Hosting a Triplestore with Oxigraph

Last updated 2023.03.02

Data can be persisted in a RDF Triplestore, using HTTP and

SPARQL

SPARQL - pronouned “sparkle” (✨) — is a query language for RDF graph shapes. It is not clear what the acronym stands for. The query language is based around the RDF concepts of “subject, obect, predicate”. SPARQL can select items from from the graph, construct new graphs of new shapes, or sumamrize the data within a graph.

as a query language to insert and retrieve data.

A performant and open source solution for hosting your own triplestore is Oxigraph, though other options certainly exist like AWS Neptune, GraphDB, and Triply.

Stucco Software's infrastructure is built using Oxigraph Server on Fly.io. Fly.io uses Wireguard to allow for private networking between nodes, so we also use NGINX as a reverse proxy to add authentication Oxigraph, which as of this writing doesn’t implement its own basic authentication layer.

Oxigraph

To host Oxigraph on Fly.io, follow the documentation for fly launch. A directory structure for this deployment is simple:

📁 fly-oxigraph
  - 📄 Dockerfile
  - 📄 fly.toml

The toml configuration file looks like this:

# fly.toml

app = "oxigraph"
kill_signal = "SIGINT"
kill_timeout = 5
processes = []

[env]

[experimental]
  auto_rollback = true

[[services]]
  http_checks = []
  internal_port = 8080
  processes = ["app"]
  protocol = "tcp"
  script_checks = []
  [services.concurrency]
    hard_limit = 25
    soft_limit = 20
    type = "connections"

  [[services.tcp_checks]]
    grace_period = "1s"
    interval = "15s"
    restart_limit = 0
    timeout = "2s"

Our Dockerfile is also pretty simple:

FROM oxigraph/oxigraph
CMD [ "--location", "/data", "serve", "--bind", "[::]:8080" ]

Persistent Storage

The last step is an important one, putting the “store” in “datastore”. Follow the Fly docs to attach a Volume to the Oxigraph application at the /data directory.

NGINX

We also deploy a separate NGINX application that has public ports to the open internet, and proxy requests through to the internal, private Oxigraph ports with a layer of basic authentication.

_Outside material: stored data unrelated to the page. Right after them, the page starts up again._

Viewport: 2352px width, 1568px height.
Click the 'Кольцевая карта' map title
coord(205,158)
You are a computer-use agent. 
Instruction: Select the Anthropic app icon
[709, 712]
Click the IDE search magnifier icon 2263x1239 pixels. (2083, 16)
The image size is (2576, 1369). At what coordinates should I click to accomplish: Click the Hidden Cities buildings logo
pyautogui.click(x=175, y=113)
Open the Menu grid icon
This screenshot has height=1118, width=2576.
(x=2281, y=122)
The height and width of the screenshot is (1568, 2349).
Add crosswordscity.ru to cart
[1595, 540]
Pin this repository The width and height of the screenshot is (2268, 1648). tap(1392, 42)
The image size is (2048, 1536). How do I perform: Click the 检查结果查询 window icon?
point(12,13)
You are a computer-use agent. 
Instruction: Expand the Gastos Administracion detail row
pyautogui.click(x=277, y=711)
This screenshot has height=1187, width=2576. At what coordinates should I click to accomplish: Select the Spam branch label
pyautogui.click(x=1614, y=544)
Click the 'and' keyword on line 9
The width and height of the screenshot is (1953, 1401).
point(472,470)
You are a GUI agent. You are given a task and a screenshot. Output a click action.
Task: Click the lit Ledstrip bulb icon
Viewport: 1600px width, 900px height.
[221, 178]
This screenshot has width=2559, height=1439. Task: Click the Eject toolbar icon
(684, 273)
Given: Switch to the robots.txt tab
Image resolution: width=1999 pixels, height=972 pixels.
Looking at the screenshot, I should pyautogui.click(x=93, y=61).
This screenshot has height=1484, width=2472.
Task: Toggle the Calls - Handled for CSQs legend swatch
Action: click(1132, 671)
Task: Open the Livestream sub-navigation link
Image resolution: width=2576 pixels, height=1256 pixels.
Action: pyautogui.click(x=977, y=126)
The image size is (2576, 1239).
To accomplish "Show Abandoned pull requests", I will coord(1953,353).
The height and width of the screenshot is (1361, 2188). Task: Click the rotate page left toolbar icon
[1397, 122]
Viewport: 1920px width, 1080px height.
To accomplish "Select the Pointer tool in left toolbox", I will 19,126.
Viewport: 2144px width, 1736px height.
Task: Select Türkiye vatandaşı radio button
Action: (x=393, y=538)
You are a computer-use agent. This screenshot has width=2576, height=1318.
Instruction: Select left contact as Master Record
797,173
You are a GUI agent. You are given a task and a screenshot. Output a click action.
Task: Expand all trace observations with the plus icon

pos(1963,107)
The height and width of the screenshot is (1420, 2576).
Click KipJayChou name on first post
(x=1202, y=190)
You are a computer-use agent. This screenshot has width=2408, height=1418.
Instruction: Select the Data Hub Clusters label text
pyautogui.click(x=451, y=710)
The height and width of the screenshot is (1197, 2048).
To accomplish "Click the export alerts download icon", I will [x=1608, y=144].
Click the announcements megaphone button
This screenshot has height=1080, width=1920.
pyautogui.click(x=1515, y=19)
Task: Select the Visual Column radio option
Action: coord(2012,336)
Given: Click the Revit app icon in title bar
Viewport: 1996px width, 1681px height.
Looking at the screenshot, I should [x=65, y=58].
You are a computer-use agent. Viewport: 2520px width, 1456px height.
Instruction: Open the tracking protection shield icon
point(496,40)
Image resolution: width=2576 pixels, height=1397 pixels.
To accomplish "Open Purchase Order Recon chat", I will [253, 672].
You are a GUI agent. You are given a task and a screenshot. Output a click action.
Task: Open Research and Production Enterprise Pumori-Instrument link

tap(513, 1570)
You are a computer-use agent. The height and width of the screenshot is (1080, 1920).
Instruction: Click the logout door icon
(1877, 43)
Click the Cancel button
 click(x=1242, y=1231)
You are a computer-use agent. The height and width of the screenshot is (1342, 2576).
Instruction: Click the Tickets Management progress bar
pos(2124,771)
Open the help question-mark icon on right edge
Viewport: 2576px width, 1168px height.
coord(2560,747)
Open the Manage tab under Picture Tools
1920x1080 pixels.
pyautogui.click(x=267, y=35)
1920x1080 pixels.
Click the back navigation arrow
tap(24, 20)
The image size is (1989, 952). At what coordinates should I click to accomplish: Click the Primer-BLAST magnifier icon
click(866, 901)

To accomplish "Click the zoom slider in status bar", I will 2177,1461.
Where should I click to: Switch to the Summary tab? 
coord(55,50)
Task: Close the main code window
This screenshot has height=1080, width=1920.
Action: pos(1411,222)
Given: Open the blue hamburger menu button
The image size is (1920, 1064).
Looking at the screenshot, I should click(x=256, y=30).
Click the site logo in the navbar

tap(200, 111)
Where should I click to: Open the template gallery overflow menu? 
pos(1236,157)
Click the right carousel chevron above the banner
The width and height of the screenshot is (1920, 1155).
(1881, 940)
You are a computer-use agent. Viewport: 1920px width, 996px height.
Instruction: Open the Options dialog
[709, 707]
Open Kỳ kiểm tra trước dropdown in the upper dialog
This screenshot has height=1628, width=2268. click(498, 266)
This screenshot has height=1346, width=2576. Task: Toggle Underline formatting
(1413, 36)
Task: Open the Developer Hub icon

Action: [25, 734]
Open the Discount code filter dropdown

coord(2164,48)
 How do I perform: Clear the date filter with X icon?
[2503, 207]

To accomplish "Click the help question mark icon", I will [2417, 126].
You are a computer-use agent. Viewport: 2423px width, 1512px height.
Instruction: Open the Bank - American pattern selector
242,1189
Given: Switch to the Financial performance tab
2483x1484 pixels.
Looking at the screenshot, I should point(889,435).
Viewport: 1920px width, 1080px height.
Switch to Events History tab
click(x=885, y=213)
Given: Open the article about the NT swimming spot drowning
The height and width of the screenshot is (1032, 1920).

The directory structure has a little bit more going on:

📁 fly-nginx
  - 📄 Dockerfile
  - 📄 nginx.conf
  - 📄 fly.toml
  - 📄 .htpasswd

The Dockerfile is straightforward:

FROM nginx
COPY nginx.conf /etc/nginx/conf.d/nginx.conf
COPY .htpasswd /etc/nginx/.htpasswd

While the the nginx.conf has the logic for the authentication and the proxy:

server {
  listen 8080;
  listen [::]:8080;

  server_name _;
  rewrite ^/(.*) /$1 break;

  proxy_ignore_client_abort on;
  proxy_set_header  X-Real-IP  $remote_addr;
  proxy_set_header  X-Forwarded-For $proxy_add_x_forwarded_for;
  proxy_set_header  Host $http_host;
  proxy_set_header Access-Control-Allow-Origin "*";

  location / {
    auth_basic "Oxigraph";
    auth_basic_user_file /etc/nginx/.htpasswd;
    proxy_pass http://oxigraph.internal:8080;
    proxy_pass_request_headers on;
    proxy_ssl_protocols TLSv1.2;
    proxy_ssl_server_name on;
  }

  location ~ ^(/|/query)$ {
    auth_basic "Oxigraph";
    auth_basic_user_file /etc/nginx/.htpasswd;
    proxy_pass http://oxigraph.internal:8080;
    proxy_pass_request_headers on;
    proxy_ssl_protocols TLSv1.2;
    proxy_ssl_server_name on;
  }

  location ~ ^(/update|/store)$ {
    auth_basic "Oxigraph";
    auth_basic_user_file /etc/nginx/.htpasswd;
    proxy_pass http://oxigraph.internal:8080;
    proxy_pass_request_headers on;
    proxy_ssl_protocols TLSv1.2;
    proxy_ssl_server_name on;
  }
}

The .htpasswd file holds username:password combinations. One adds to these using the CLI:

$ htpasswd -Bbn <usename> <password> >> .htpasswd

Deploy the proxy to Fly with a fly.toml file like this:

# fly.toml

app = "oxigraph-proxy"
kill_signal = "SIGINT"
kill_timeout = 5
processes = []

[env]

[experimental]
  auto_rollback = true

[[services]]
  http_checks = []
  internal_port = 8080
  processes = ["app"]
  protocol = "tcp"
  script_checks = []
  [services.concurrency]
    hard_limit = 25
    soft_limit = 20
    type = "connections"

  [[services.ports]]
    force_https = true
    handlers = ["http"]
    port = 80

  [[services.ports]]
    handlers = ["tls", "http"]
    port = 443

  [[services.tcp_checks]]
    grace_period = "1s"
    interval = "15s"
    restart_limit = 0
    timeout = "2s"

Conclusion

If all went well, you should now have a functioning RDF Triplestore, gated behind your defined username and passwords. You can start using SPARQL to query this store right away.

References

  1. https://www.w3.org/RDF/
  2. https://www.w3.org/2001/sw/wiki/SPARQL
  3. https://github.com/oxigraph/oxigraph
  4. https://crates.io/crates/oxigraph_server
  5. https://fly.io/docs/reference/private-networking/
  6. https://fly.io/docs/reference/fly-launch/
  7. https://fly.io/docs/reference/volumes/